I understand you’re probably finding the transition scary, but nothing you’ve raised it be concerns for me.

Wishimaywishimight · 05/09/2023 11:11

You can advise them of your "non-negotiables" all you like, they may even give you the responses you are looking for however you won't change the culture of an organisation like this. They are unlikely to change to suit you, they will try and force you into the mould they want.

I would run a mile. Surely it's not just a choice between your current p/t job and this (very unappealing) option? I would continue the search.

waterrat · 05/09/2023 11:12

Keep looking.

TO be honest this is why I would never take on full time work while I still have children to look after - I admire anyone who can handle it but I just don't think there is enough 'give' in a full time role.

With part time work I can always jiggle things about and use the 'spare' time to get my work done when it suits me - I've generally worked every day when workign part time but it reduces the pressure to be constantly available.

[Brief 1]:
Quote the forum thread on taking a full-time job word for word, beginning at "You can advise" and ending after "full time role.".
[Brief 2]:
In the forum thread on taking a full-time job, what does waterrat say they have generally done while working part time?

[Information]:
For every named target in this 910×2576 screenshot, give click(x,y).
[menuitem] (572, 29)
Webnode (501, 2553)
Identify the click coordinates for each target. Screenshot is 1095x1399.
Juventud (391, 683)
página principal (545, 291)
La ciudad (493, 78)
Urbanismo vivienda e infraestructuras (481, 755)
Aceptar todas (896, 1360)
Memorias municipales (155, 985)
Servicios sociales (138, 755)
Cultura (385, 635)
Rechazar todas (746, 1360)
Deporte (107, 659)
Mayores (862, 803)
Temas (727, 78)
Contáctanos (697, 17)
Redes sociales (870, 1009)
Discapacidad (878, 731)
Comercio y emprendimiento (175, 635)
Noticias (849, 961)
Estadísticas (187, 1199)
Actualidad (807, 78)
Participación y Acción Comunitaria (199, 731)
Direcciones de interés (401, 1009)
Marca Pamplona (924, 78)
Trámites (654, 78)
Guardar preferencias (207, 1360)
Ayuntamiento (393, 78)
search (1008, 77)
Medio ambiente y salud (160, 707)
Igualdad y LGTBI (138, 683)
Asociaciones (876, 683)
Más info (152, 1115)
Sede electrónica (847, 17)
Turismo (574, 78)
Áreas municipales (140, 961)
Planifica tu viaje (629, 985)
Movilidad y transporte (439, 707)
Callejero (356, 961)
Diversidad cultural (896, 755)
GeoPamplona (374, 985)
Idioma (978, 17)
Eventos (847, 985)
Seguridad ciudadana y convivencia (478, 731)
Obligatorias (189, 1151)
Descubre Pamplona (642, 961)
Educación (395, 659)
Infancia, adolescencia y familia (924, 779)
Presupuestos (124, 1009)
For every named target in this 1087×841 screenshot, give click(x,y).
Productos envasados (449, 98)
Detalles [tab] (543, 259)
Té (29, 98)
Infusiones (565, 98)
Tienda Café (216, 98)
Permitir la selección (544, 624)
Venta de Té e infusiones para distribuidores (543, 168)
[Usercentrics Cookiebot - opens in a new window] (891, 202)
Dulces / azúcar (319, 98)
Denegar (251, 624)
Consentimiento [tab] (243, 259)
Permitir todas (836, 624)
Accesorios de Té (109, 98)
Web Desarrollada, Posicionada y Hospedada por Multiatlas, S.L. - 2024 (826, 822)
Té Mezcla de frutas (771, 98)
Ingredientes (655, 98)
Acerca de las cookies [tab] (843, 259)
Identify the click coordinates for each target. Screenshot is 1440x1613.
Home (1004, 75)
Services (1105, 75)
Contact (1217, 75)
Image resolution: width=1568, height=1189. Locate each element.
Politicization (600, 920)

[Response area 1]:
You can advise them of your "non-negotiables" all you like, they may even give you the responses you are looking for however you won't change the culture of an organisation like this. They are unlikely to change to suit you, they will try and force you into the mould they want.

I would run a mile. Surely it's not just a choice between your current p/t job and this (very unappealing) option? I would continue the search.

waterrat · 05/09/2023 11:12

Keep looking.

TO be honest this is why I would never take on full time work while I still have children to look after - I admire anyone who can handle it but I just don't think there is enough 'give' in a full time role.

[Response area 2]:
They have generally worked every day.